You may be onto something. After all, trust is the reason he benched George Hill last year, when it was obvious to everyone on this board that the kid was the right answer at the backup PG position. In fact, he went onto bench Hill during the season - even after that prolonged stint, where he started in place of an injured Parker at the beginning of the season, for about a 2-3 week stretch, and more than held his own. He simply trusted Jacque Vaughn more, even though he was the inferior player. Of course, by the time Pop elected to go back to Hill, the season was over, as the Spurs were going down to the Mavs in that playoff series.
He screwed around with Beno in the same way - even though Beno was clearly better than a raggedy Nick Van Exel. That meltdown Beno had in the 2005 NBA finals sealed his fate with Pop.
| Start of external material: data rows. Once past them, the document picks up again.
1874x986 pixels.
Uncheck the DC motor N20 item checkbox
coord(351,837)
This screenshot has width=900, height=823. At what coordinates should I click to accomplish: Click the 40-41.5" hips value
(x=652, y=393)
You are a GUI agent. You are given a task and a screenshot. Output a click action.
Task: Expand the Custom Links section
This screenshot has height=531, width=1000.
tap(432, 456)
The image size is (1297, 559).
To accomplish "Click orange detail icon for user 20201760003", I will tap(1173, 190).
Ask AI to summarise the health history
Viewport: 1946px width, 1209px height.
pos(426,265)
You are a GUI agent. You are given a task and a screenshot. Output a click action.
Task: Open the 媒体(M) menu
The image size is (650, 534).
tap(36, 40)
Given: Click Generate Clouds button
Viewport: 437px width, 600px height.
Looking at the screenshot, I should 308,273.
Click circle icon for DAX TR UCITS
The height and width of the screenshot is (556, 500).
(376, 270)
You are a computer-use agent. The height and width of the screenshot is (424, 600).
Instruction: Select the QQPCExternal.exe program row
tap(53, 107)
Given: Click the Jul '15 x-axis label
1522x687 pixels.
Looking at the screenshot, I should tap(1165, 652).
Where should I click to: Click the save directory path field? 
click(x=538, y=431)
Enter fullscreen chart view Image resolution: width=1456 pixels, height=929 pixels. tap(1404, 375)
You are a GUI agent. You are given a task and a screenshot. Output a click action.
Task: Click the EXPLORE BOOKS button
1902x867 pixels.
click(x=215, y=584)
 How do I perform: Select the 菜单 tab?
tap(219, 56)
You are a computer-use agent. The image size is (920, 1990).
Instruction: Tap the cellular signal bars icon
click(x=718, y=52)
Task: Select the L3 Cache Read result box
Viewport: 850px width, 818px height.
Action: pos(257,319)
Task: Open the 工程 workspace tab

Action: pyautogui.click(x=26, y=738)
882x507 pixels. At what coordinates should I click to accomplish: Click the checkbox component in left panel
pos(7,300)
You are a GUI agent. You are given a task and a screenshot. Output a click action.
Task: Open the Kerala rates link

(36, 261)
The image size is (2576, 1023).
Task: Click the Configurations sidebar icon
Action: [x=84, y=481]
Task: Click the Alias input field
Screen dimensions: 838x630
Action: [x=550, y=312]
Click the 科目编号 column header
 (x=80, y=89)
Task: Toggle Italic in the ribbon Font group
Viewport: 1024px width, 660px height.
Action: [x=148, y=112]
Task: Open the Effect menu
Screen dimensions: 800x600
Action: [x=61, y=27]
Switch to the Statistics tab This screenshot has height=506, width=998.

Of course, in Beno's case he didn't do the work to maintain Pop's trust. However, it was very interesting that after Beno was traded, Pop admitted that he handled his development the wrong way.
He's repeating the same stubborn mistake with Ian, too. If he doesn't allow this kid to continue developing in this organization, he will have screwed up another key personnel move - a la Scola. I thought he would've learned his lesson by now. I don't understand why Pop is allowing his ego and stubborn pride to intervene. This is checkers, it aint chess. This shouldn't be a hard call to make.